The storage-allocation strategy and the layout of local data in an activation record for a procedure determine how the storage for names is accessed. In Chapter 6, we assumed that a name in a three-address statement is really a pointer to a symbol-table entry for that name. This approach has a significant advantage; it makes the compiler more portable, since the front end need not be changed even when the compiler is moved to a different machine where a different run-time organization is needed. On the other hand, generating the specific sequence of access steps while generating intermediate code can be of significant advantage in an optimizing compiler, since it lets the optimizer take advantage of details it would not see in the simple three-address statement.
In either case, names must eventually be replaced by code to access storage locations. We thus consider some elaborations of the simple three-address copy statement x = 0. After the declarations in a procedure are processed, suppose the symbol-table entry for x contains a relative address 12 for x. For consider the case in which x is in a statically allocated area beginning at address static. Then the actual run-time address of x is static + 12. Although the compiler can eventually determine the value of static + 12 at compile time, the position of the static area may not be known when intermediate code to access the name is generated. In that case, it makes sense to generate three-address code to "compute" static + 12, with the understanding that this computation will be carried out during the code generation phase, or possibly by the loader, before the program runs. The assignment x = 0 then translates into
static[12] = 0
If the static area starts at address 100, the target code for this statement is
LD 112 , #0
This section introduces a graph representation of intermediate code that is helpful for discussing code generation even if the graph is not constructed explicitly by a code-generation algorithm. Code generation benefits from context. We can do a better job of register allocation if we know how values are defined and used, as we shall see in Section 8.8. We can do a better job of instruction selection by looking at sequences of three-address statements, as we shall see in Section 8.9.
The representation is constructed as follows:
- Partition the intermediate code into basic blocks, which are maximal sequences of consecutive three-address instructions with the properties that
- (a) The flow of control can only enter the basic block through the first instruction in the block. That is, there are no jumps into the middle of the block.
- Control will leave the block without halting or branching, except possibly at the last instruction in the block.
- The basic blocks become the nodes of a flow graph, whose edges indicate which blocks can follow which other blocks.
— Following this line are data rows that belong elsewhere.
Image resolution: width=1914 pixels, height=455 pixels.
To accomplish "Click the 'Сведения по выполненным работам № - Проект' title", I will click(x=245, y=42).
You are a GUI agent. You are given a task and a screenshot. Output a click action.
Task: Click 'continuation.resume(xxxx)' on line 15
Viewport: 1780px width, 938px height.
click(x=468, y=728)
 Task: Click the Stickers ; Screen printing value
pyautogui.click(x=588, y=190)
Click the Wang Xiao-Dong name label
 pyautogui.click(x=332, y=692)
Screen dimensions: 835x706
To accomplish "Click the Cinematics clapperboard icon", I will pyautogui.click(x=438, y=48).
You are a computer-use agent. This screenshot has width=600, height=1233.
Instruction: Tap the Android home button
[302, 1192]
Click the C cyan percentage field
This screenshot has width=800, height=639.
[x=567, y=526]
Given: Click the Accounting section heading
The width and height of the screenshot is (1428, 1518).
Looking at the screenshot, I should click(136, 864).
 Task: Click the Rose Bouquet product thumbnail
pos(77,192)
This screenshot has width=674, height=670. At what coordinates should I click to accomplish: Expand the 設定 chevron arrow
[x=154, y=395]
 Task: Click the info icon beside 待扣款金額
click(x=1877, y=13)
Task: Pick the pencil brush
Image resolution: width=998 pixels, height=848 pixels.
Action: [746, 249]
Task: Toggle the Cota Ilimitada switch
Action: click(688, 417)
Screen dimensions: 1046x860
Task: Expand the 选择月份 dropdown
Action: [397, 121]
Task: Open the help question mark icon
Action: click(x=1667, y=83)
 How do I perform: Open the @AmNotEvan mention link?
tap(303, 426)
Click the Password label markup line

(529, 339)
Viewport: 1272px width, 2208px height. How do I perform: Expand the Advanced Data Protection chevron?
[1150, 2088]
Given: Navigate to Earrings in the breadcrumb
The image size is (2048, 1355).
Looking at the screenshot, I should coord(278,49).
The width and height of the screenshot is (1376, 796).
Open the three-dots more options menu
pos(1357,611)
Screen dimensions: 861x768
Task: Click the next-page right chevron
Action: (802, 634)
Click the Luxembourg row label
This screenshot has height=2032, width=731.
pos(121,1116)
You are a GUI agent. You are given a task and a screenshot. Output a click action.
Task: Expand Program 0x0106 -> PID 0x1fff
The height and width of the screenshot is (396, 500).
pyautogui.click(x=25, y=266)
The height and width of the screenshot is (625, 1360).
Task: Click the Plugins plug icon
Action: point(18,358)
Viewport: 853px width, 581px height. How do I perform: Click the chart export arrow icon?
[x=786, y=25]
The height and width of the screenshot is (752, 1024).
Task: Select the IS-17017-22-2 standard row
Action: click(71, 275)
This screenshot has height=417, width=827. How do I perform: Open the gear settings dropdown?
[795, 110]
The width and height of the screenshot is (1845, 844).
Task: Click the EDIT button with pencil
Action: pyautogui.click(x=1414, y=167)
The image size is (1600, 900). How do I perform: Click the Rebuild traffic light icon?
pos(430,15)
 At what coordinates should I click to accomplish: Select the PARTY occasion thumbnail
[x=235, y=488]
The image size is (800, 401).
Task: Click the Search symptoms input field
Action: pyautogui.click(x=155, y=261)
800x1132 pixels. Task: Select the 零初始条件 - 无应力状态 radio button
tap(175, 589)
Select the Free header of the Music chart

Starting in Chapter 9, we discuss transformations on flow graphs that turn the original intermediate code into "optimized" intermediate code from which better target code can be generated. The "optimized" intermediate code is turned into machine code using the code-generation techniques in this chapter.
Our first job is to partition a sequence of three-address instructions into basic blocks. We begin a new basic block with the first instruction and keep adding instructions until we meet either a jump, a conditional jump, or a label on the following instruction. In the absence of jumps and labels, control proceeds sequentially from one instruction to the next. This idea is formalized in the following algorithm.
Algorithm 8.5 : Partitioning three-address instructions into basic blocks.
- INPUT: A sequence of three-address instructions.
- OUTPUT: A list of the basic blocks for that sequence in which each instruction is assigned to exactly one basic block.
- METHOD :
- First, we determine those instructions in the intermediate code that are leaders, that is, the first instructions in some basic block. The instruction just past the end of the intermediate program is not included as a leader. The rules for finding leaders are:
-
- The first three-address instruction in the intermediate code is a leader.
-
- Any instruction that is the target of a conditional or unconditional jump is a leader.
-
- Any instruction that immediately follows a conditional or unconditional jump is a leader.
-
- Then, for each leader, its basic block consists of itself and all instructions up to but not including the next leader or the end of the intermediate program.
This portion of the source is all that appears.